_WHAT YOU HAVE TO DO:_ Everything from the line that holds "Instruction: Expand the All types dropdown" through the end of the records below is to be transcribed exactly, except the pictures.
------------------------------------------------
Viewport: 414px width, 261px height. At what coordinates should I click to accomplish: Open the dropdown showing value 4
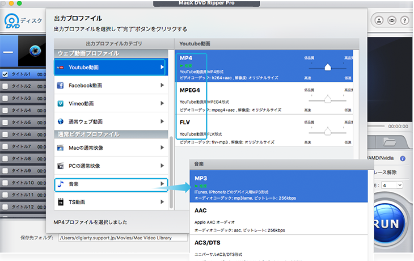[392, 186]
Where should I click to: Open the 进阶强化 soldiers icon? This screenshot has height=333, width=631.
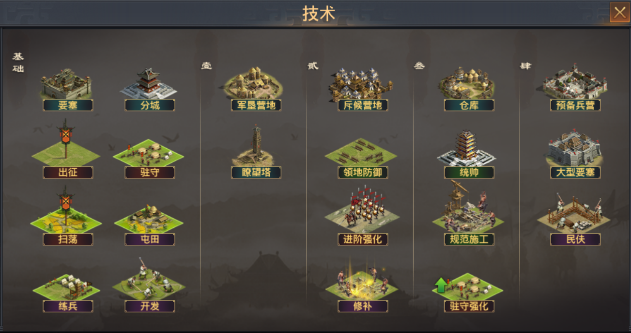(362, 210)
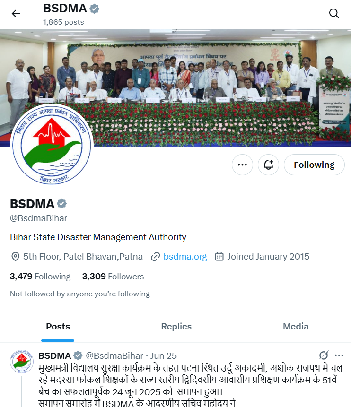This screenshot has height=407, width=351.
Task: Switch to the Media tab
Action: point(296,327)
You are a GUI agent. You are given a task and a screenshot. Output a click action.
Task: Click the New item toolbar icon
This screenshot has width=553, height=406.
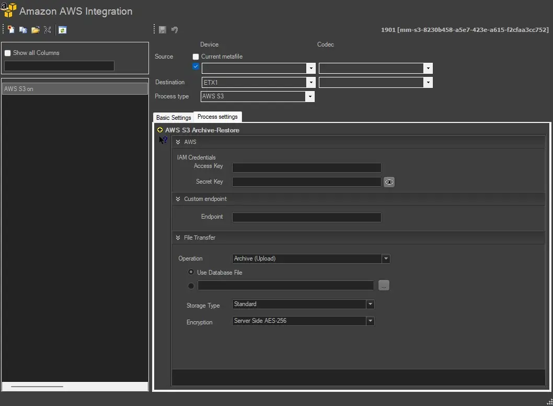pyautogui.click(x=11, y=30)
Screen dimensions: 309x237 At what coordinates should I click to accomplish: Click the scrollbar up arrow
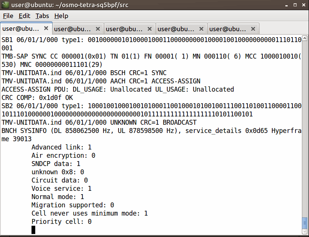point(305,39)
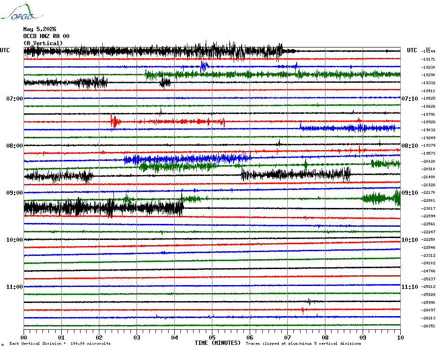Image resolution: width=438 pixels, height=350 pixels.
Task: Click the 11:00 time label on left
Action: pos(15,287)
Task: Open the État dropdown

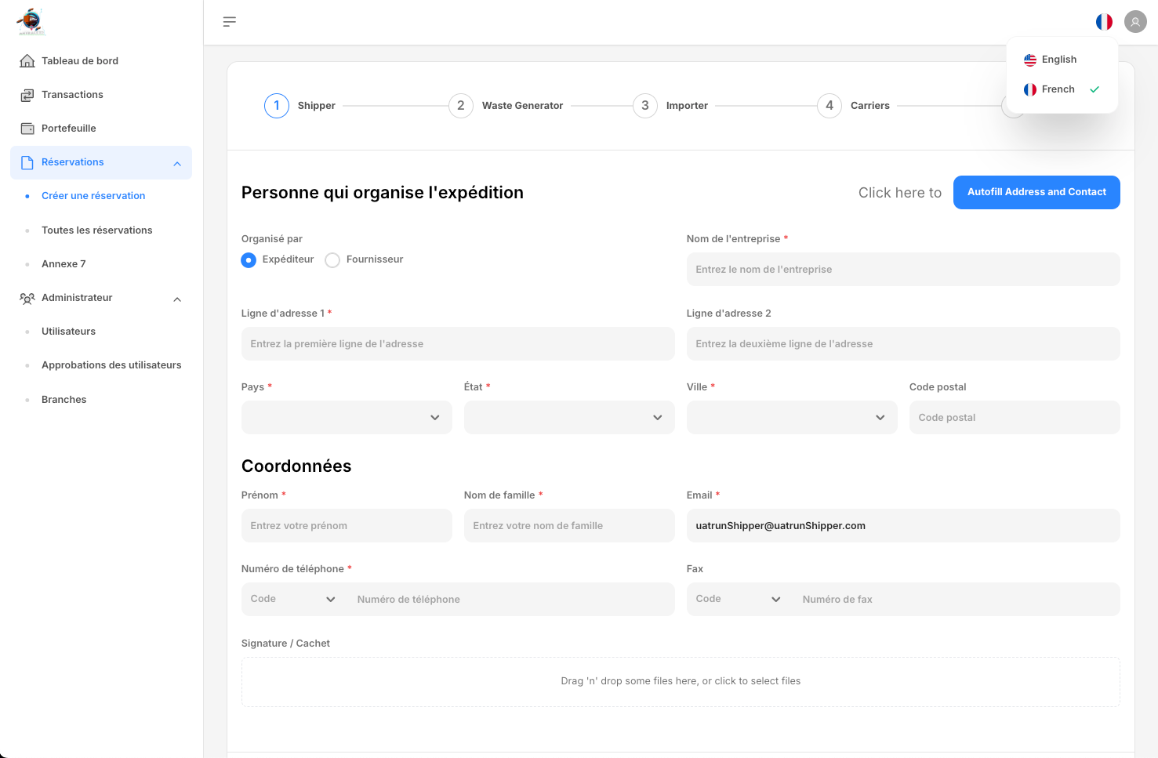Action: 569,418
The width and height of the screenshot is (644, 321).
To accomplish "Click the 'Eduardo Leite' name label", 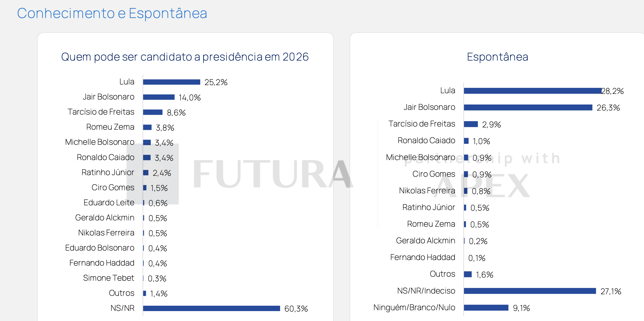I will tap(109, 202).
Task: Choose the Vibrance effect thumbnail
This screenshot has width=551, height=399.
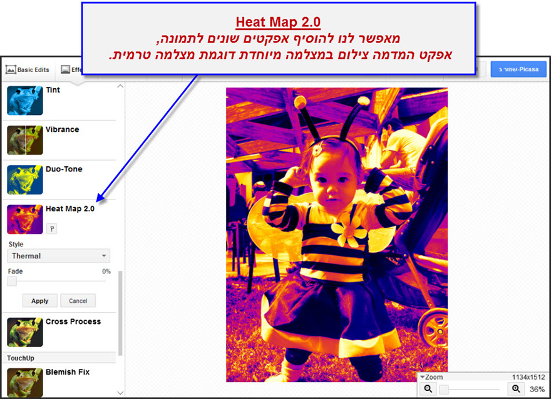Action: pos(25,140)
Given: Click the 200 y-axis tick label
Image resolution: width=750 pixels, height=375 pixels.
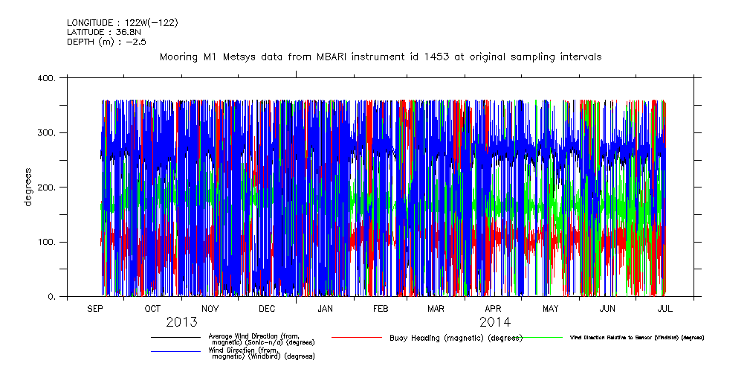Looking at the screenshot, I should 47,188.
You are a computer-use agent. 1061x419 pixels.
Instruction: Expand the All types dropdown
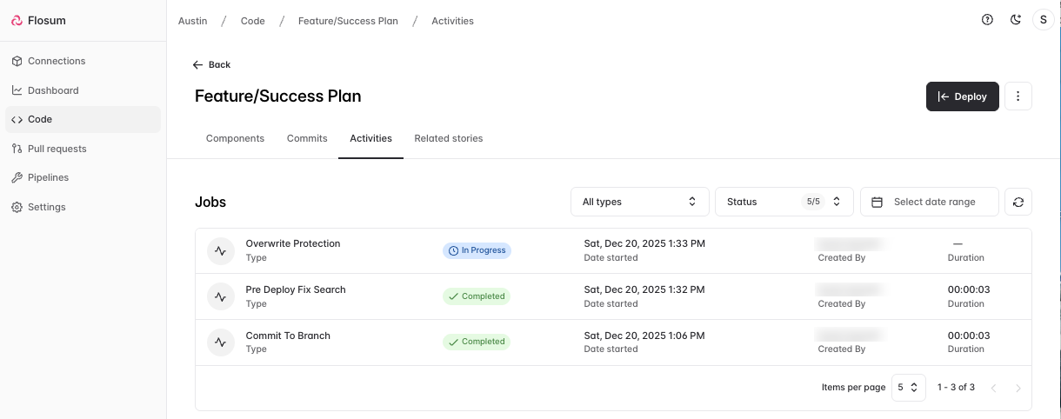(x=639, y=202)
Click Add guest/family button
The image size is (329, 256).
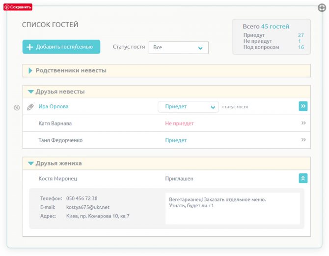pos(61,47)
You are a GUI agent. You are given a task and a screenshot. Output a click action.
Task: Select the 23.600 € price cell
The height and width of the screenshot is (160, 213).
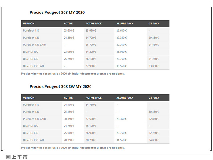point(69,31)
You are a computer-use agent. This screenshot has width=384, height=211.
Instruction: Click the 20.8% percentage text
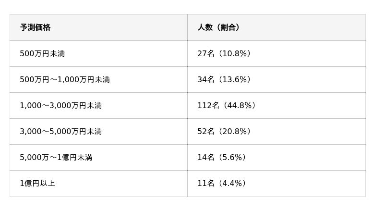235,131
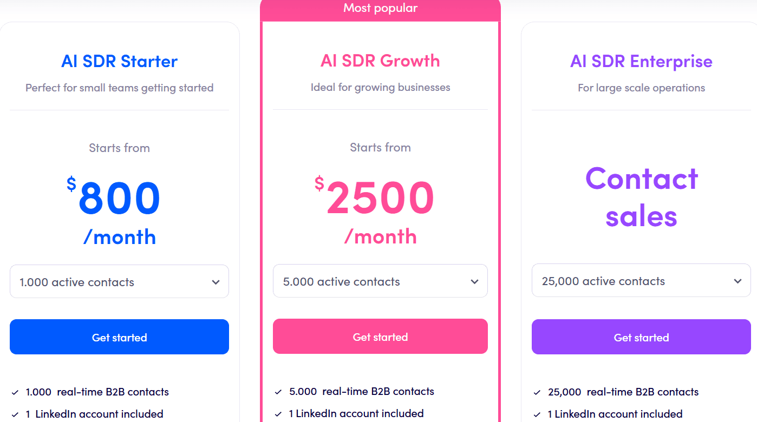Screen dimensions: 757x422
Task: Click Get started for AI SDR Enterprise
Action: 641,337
------------------------------------------------
_SOLUTION BELOW:_
Instruction: Expand the All types dropdown
(x=639, y=202)
Click Add guest/family button
The image size is (329, 256).
pos(61,47)
You are a GUI agent. You are given a task and a screenshot. Output a click action.
Task: Select the 23.600 € price cell
The height and width of the screenshot is (160, 213).
point(69,31)
You are a computer-use agent. This screenshot has width=384, height=211.
Instruction: Click the 20.8% percentage text
235,131
Screen dimensions: 757x422
Task: Click Get started for AI SDR Enterprise
Action: 641,337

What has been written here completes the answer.